Different automation scenarios

Have you been thinking about various automation scenarios but are not sure how will the workflow behave? The following overview can help you to understand the automation in practice.

Scenario	Influence on automation workflow
The field is hidden.	Such a field has no effect on automation.
The field is visible and required.	The field will be automated if: the field has some value and there will be some validation source - built-in check ("checks"), confidence score over threshold ("score"), etc. The field will not be automated if: the confidence score is below the confidence score threshold and there is no other validation source that would enable automation. the confidence score will be equal or higher than the score threshold but the field is evaluated with a negative built-in check. the value is empty. Required fields always need to have a value.
The field is visible and not required.	The field will be automated if: there will be some validation source - built-in check ("checks"), confidence score over threshold ("score"), etc.
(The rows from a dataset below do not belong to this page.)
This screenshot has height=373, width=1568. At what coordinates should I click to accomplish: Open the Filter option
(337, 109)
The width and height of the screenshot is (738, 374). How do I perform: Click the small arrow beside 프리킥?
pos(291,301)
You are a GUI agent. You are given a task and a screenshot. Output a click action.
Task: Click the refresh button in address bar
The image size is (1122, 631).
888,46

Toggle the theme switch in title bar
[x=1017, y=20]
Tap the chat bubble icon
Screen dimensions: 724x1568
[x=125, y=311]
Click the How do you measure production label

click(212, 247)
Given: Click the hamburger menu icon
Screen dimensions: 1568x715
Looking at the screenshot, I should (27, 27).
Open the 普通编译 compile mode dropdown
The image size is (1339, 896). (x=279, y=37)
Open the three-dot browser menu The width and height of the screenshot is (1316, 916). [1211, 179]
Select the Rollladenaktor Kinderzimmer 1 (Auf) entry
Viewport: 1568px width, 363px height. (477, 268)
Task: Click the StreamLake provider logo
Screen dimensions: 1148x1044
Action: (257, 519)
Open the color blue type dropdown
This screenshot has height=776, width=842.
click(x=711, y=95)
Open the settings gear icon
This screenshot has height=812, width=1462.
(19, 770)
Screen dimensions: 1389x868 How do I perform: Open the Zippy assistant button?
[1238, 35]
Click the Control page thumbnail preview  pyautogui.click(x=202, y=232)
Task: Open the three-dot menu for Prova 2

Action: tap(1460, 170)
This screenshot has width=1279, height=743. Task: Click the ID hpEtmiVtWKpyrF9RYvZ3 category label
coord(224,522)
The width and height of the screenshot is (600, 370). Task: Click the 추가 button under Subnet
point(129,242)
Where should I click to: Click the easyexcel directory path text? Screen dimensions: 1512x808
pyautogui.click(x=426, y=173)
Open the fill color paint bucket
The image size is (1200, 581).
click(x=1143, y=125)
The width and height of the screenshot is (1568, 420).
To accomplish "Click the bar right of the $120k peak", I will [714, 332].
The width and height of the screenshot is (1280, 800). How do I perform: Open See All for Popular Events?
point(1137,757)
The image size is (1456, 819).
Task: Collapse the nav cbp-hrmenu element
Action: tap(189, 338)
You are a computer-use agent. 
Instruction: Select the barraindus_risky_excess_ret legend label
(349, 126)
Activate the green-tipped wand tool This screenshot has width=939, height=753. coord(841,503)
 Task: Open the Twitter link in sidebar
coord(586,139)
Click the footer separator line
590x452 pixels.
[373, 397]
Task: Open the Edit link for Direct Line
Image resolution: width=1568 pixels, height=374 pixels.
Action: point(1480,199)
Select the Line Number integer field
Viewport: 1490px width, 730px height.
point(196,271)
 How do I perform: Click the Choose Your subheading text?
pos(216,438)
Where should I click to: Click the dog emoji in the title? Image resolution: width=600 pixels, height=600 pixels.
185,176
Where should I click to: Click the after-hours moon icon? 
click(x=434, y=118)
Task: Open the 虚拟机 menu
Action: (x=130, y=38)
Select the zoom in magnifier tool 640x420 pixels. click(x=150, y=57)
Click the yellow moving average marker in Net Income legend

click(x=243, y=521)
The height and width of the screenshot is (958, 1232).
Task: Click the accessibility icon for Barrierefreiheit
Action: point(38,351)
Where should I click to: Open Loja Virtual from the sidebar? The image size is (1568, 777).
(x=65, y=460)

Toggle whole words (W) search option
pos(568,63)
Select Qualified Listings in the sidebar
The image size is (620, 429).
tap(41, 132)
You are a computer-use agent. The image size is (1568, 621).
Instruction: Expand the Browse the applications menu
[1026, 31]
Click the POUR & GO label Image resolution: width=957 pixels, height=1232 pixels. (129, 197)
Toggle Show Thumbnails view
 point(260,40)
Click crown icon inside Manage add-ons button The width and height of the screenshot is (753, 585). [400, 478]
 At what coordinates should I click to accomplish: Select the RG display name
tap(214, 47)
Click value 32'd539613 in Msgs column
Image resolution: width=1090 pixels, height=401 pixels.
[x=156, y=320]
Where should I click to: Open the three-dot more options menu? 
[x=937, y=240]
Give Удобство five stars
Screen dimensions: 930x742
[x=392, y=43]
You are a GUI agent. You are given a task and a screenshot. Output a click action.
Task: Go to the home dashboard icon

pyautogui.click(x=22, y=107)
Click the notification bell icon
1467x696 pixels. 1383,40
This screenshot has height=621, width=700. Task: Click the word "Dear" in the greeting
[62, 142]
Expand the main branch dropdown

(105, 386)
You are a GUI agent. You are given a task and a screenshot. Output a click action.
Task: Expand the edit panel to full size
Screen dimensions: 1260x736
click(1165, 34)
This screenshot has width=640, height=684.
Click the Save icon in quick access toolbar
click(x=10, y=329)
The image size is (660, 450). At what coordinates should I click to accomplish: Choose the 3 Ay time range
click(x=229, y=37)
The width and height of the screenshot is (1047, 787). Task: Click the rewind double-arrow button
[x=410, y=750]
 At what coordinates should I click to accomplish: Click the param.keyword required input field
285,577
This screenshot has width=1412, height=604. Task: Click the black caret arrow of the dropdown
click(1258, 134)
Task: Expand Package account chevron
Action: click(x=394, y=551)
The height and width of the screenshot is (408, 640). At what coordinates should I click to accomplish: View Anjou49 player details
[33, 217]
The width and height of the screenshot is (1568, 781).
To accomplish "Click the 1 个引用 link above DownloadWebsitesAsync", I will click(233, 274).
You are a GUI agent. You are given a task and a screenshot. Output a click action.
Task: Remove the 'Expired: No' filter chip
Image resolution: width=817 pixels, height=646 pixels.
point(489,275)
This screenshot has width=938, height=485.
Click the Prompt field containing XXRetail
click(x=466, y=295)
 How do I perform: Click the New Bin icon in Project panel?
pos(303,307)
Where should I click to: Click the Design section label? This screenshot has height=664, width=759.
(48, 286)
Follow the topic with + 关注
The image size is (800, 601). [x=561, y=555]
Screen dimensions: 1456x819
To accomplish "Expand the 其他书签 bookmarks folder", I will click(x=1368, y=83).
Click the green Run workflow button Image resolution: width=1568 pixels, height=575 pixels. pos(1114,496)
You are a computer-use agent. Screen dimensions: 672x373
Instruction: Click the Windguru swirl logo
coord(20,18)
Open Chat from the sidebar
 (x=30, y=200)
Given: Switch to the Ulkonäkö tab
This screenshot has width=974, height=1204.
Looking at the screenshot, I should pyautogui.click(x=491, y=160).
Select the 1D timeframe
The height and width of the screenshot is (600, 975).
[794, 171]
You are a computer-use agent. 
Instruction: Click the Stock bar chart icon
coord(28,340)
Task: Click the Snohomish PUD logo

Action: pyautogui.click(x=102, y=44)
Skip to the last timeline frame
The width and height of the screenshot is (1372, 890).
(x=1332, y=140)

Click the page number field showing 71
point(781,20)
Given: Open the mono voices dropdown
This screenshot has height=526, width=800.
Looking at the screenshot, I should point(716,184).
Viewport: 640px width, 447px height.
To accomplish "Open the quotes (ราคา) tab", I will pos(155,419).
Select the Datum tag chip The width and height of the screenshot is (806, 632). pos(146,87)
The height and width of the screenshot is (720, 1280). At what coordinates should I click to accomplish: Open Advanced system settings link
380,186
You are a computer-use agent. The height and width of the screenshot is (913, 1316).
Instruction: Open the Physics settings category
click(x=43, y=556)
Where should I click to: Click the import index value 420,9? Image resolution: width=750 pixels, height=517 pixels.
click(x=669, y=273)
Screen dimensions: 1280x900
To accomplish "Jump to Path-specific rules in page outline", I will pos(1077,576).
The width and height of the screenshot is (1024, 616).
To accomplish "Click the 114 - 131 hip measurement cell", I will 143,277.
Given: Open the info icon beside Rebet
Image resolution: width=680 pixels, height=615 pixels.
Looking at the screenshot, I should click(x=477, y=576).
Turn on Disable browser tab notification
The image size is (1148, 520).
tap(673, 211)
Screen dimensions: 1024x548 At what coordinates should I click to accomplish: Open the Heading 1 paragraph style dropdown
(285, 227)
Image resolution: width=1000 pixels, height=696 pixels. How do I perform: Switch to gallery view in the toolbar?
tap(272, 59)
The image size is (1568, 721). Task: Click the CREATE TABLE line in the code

If nothing is extracted, the confidence score will be null, and the document will be automated without regards to what threshold is set. The field will not be automated if: the confidence score is below the confidence score threshold and there is no other validation source that would enable automation. the confidence score will be equal or higher than the score threshold but the field is evaluated with a negative built-in check.
The field is visible, not required, but a validation error occurred.	A validation error may occur, for example, if a date couldn't be converted to a correct format. Validation error will always stop a document from being automated for both confident and always levels of automation.
The field is visible, not required and should be automated anytime there is a value with no validation error	Set the score threshold to 0 for the field in order to make it work. The field will not be automated if: The field is evaluated with a negative built-in check
The field is visible, not required, has an empty rir_field_names and the field's value is empty.	Such fields are stopped for validation. Set the score threshold to 0 for the field in order to automate it. The field will not be automated if: The field is evaluated with a negative built-in check
Field is populated by upload parameters upload:id	Set the score threshold to 0 for the field in order to automate it. The field will not be automated if: The field is evaluated with a negative built-in check
Field's value is filled with default_value	The field will be automated if: Score threshold is set to 0 for the field. The field will not be automated if: The field is evaluated with a negative built-in check in relation to other fields. The default_value does not comply with the data type of the field and formatting error is returned.
Enum fields with extracted value but no confidence score	It might happen that sometimes a value is predicted with no confidence score. This situation can happen for example when you have custom enums not predicted by the AI Engine outputs - rir_field_names. It you would like to automated such fields, set the confidence score threshold to 0.